"""
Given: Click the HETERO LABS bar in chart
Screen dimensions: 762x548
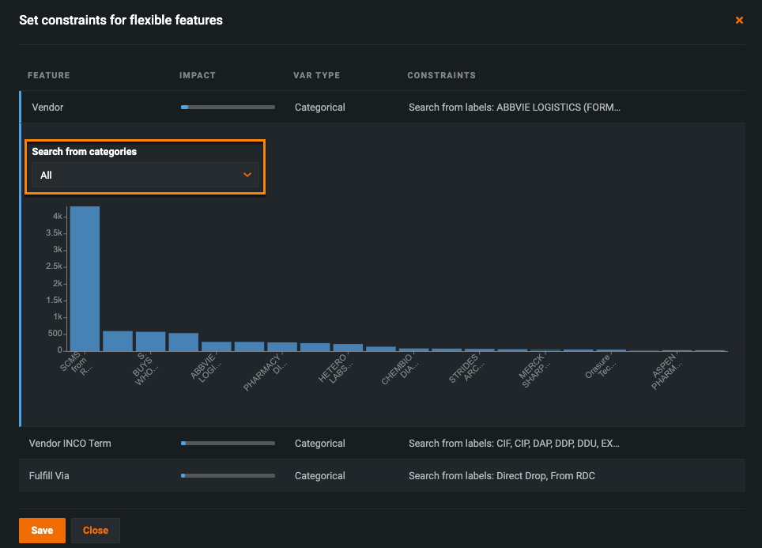Looking at the screenshot, I should coord(348,347).
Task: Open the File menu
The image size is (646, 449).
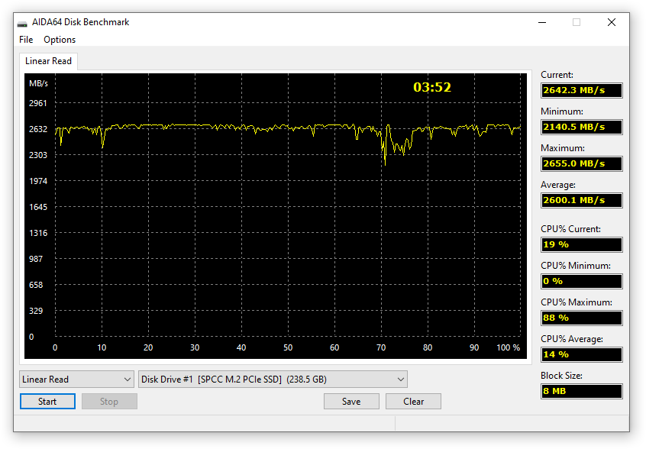Action: (26, 40)
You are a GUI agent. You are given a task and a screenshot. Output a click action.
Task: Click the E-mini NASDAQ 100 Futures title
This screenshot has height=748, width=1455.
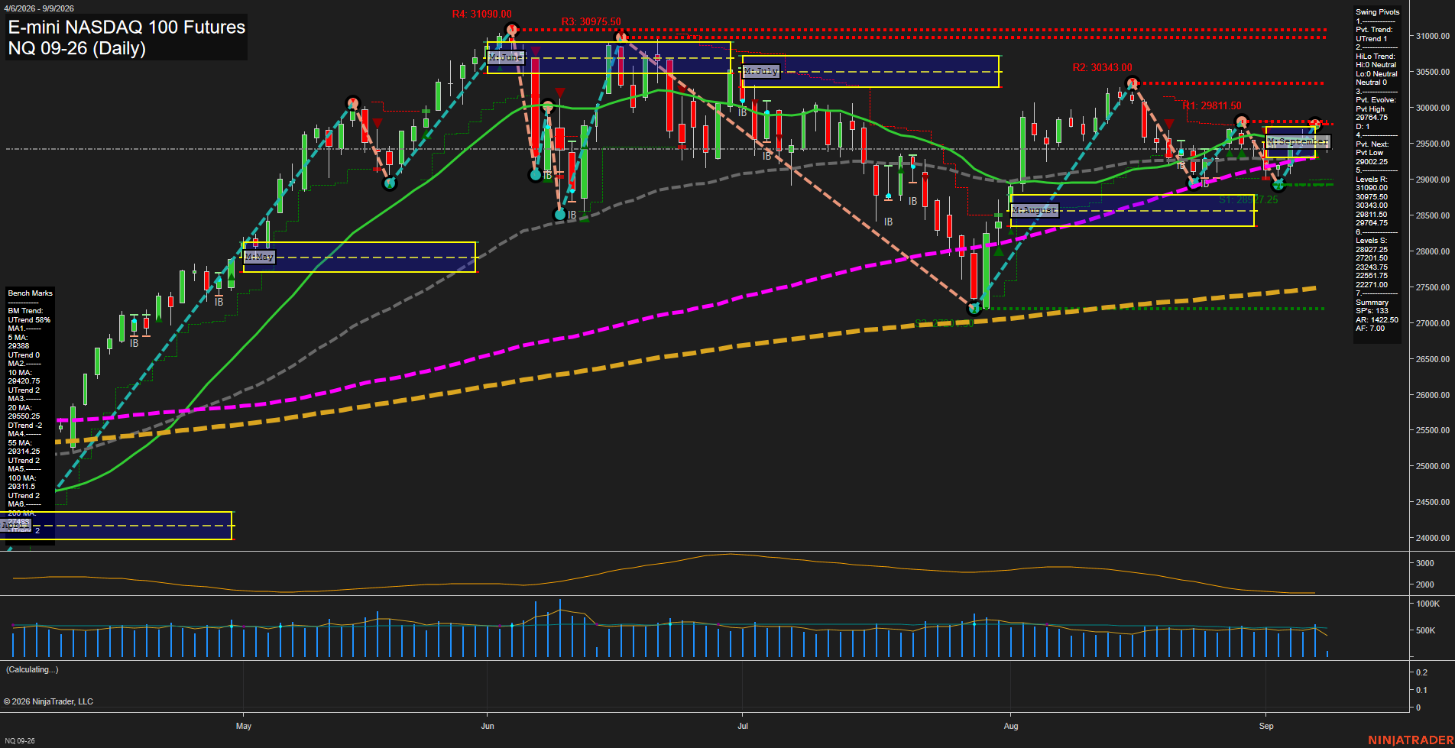[127, 27]
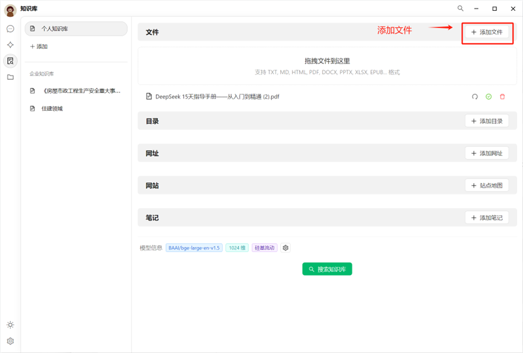The height and width of the screenshot is (353, 523).
Task: Click the refresh icon for DeepSeek PDF
Action: 475,97
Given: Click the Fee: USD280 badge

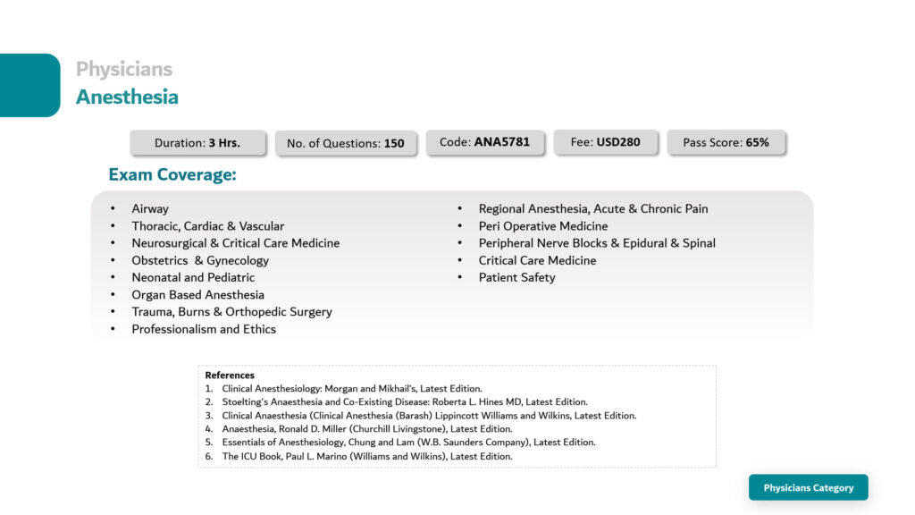Looking at the screenshot, I should coord(606,142).
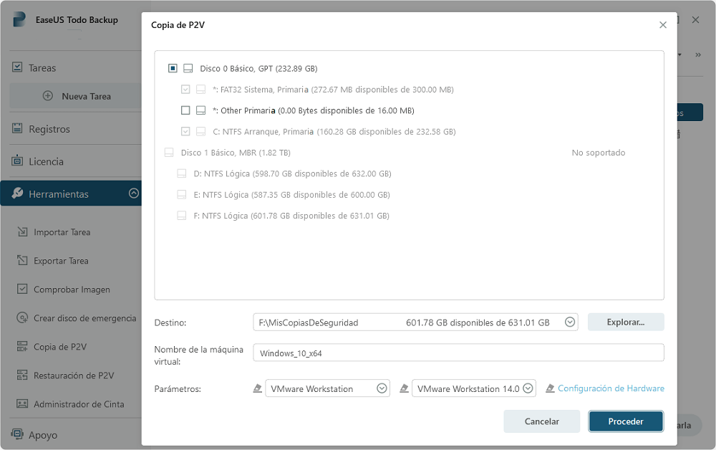
Task: Click the Importar Tarea icon
Action: [21, 232]
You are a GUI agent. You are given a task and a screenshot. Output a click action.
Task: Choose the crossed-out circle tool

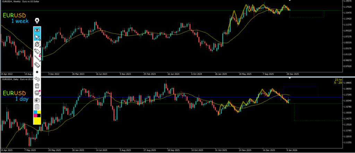tap(37, 44)
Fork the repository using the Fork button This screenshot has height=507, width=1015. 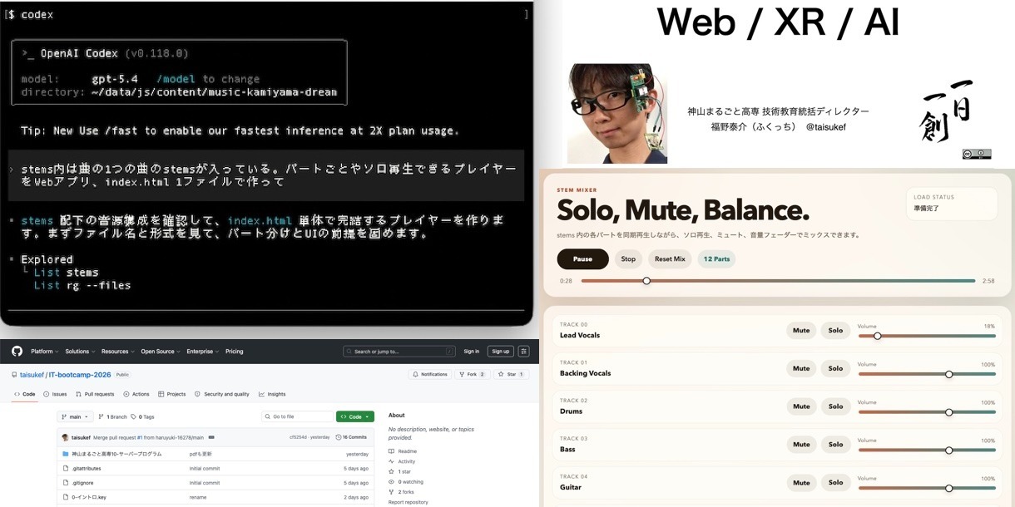click(472, 374)
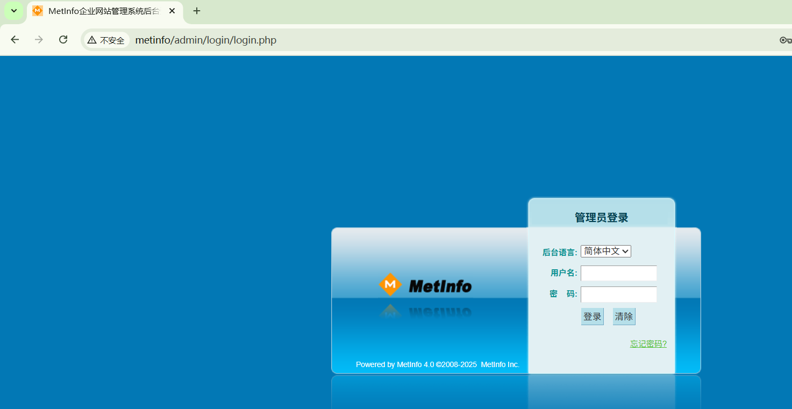Click the MetInfo Inc. footer text

pyautogui.click(x=500, y=364)
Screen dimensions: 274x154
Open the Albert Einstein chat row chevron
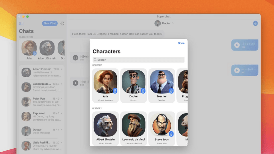pyautogui.click(x=61, y=69)
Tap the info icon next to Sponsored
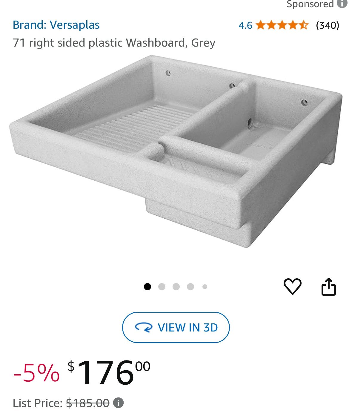352x416 pixels. pos(342,4)
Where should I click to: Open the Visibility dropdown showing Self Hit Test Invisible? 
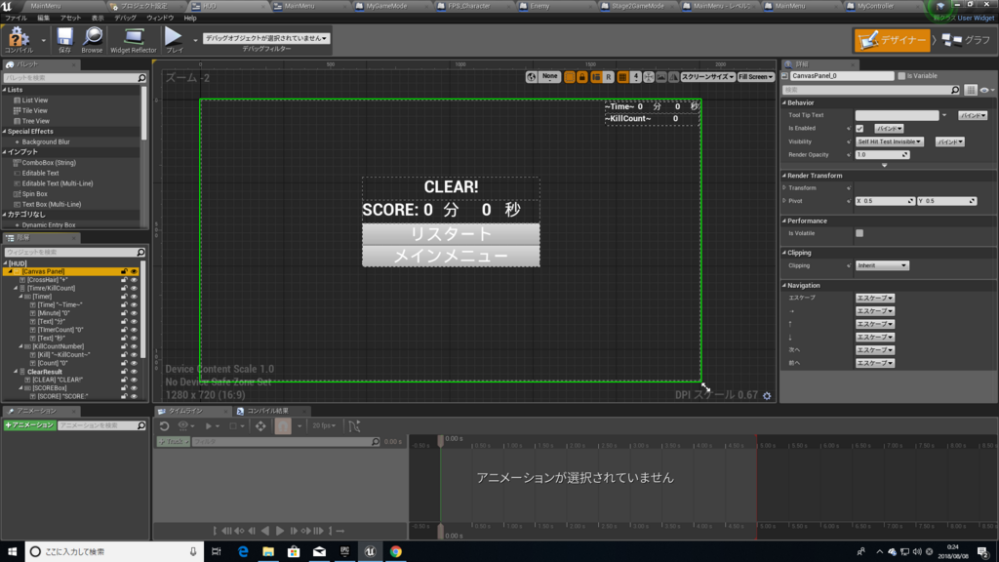(x=890, y=141)
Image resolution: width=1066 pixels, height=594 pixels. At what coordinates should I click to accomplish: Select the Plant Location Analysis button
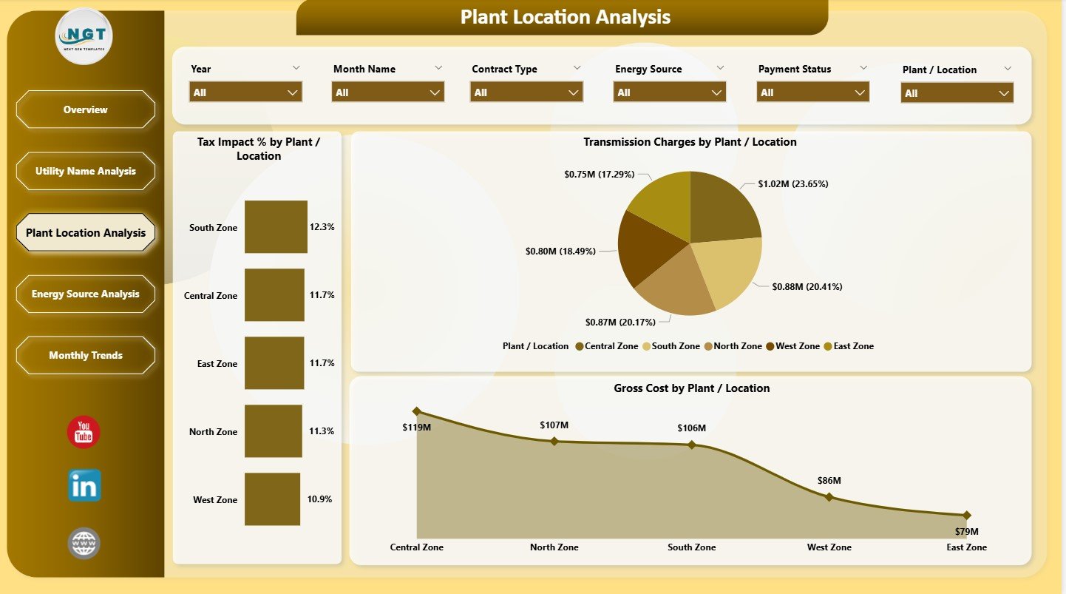(85, 232)
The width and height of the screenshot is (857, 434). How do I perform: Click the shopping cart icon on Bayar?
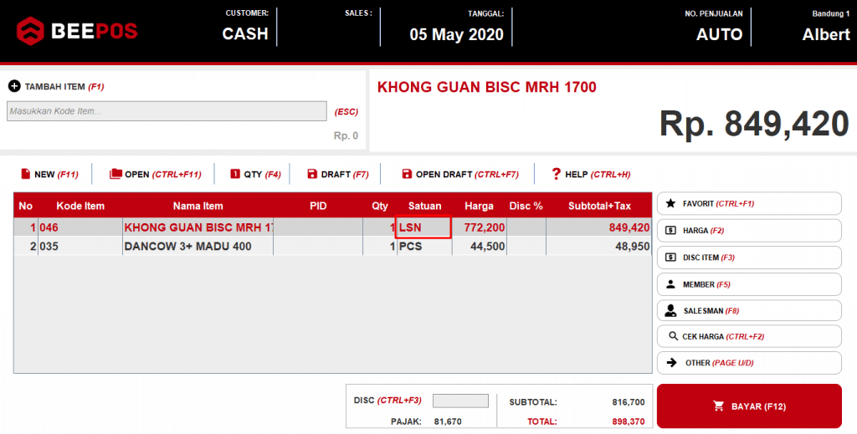pos(718,406)
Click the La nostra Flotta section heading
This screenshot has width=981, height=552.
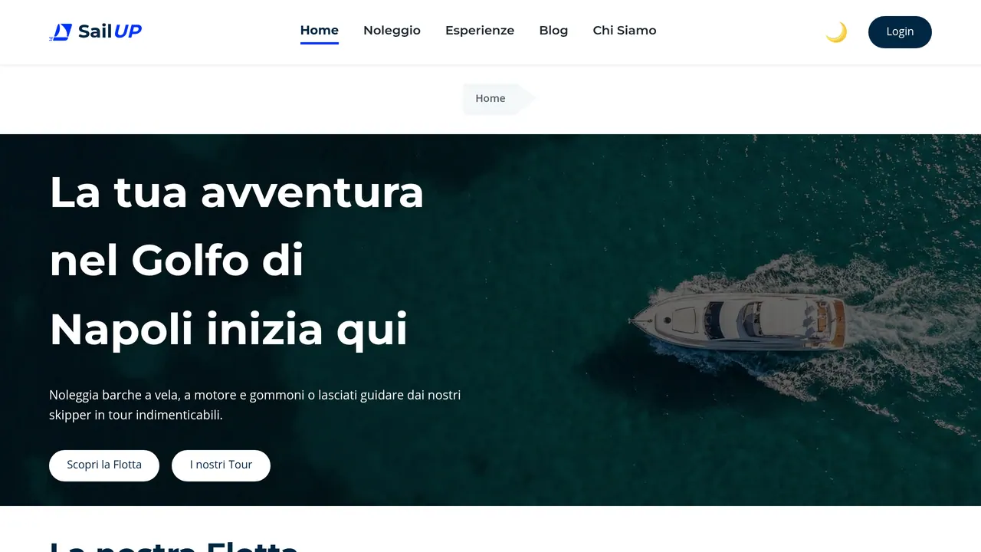click(173, 546)
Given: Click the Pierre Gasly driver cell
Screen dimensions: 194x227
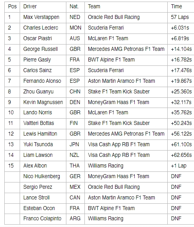Looking at the screenshot, I should point(43,60).
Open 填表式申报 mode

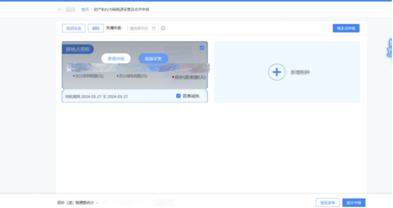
"""
* **Work item**: Please transcribe exactly the lines from the start of the records through the line containing "Task: Click the E-mini", leaving the pictures out.

* **Reply**:
Given: Click the HETERO LABS bar in chart
Screen dimensions: 762x548
Looking at the screenshot, I should coord(348,347).
Task: Open the File menu
The image size is (646, 449).
Action: (26, 40)
You are a GUI agent. You are given a task and a screenshot. Output a click action.
Task: Click the E-mini NASDAQ 100 Futures title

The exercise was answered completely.